■ **Problem**: Find the lines in the records below that contain "arrow", and report each of them.

■ **Source data**:
━━━━━━━━━━━━━━━━━━━━━━━━━━━━━━
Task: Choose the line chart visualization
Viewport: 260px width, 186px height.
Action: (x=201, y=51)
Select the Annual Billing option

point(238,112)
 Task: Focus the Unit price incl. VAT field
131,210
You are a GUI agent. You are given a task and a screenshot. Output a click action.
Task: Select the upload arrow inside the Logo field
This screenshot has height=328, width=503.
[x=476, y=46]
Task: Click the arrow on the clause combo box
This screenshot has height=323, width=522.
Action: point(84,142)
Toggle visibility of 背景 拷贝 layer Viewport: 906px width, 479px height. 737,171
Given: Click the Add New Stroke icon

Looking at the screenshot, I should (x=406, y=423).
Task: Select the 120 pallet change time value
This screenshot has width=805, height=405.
━━━━━━━━━━━━━━━━━━━━━━━━━━━━━━
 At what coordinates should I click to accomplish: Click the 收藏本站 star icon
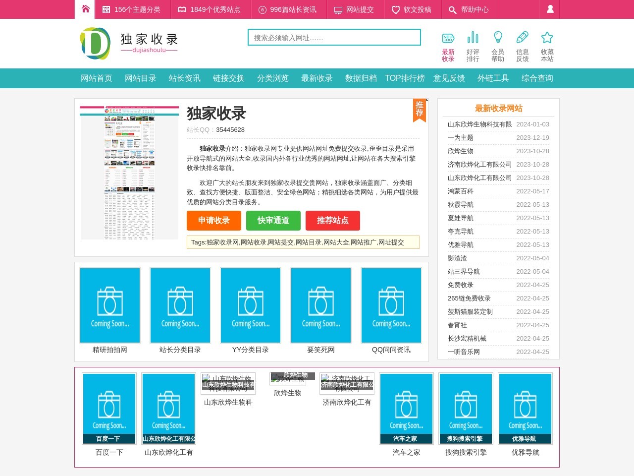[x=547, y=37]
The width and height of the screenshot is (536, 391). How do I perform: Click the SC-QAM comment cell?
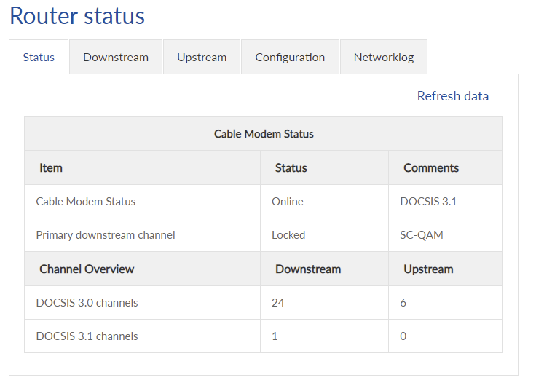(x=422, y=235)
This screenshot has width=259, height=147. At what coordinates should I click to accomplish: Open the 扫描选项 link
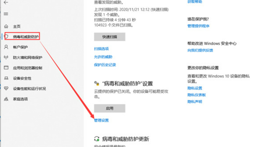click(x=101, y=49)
━━━━━━━━━━━━━━━━━━━━━━━━━━━━━━
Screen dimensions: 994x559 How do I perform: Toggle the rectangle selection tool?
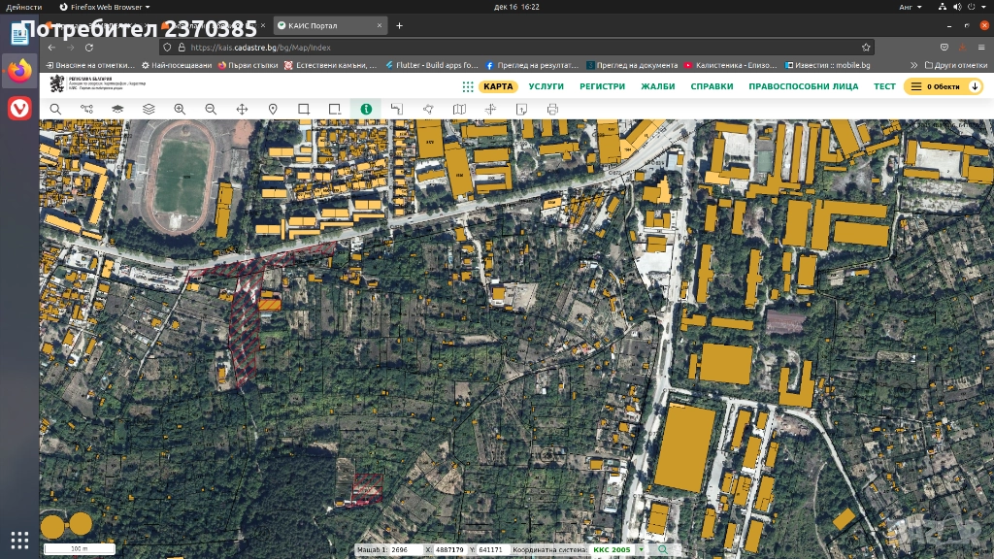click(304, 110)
━━━━━━━━━━━━━━━━━━━━━━━━━━━━━━
■ **Task result**:
Task: Select the upload arrow inside the Logo field
Task: Click the arrow on the clause combo box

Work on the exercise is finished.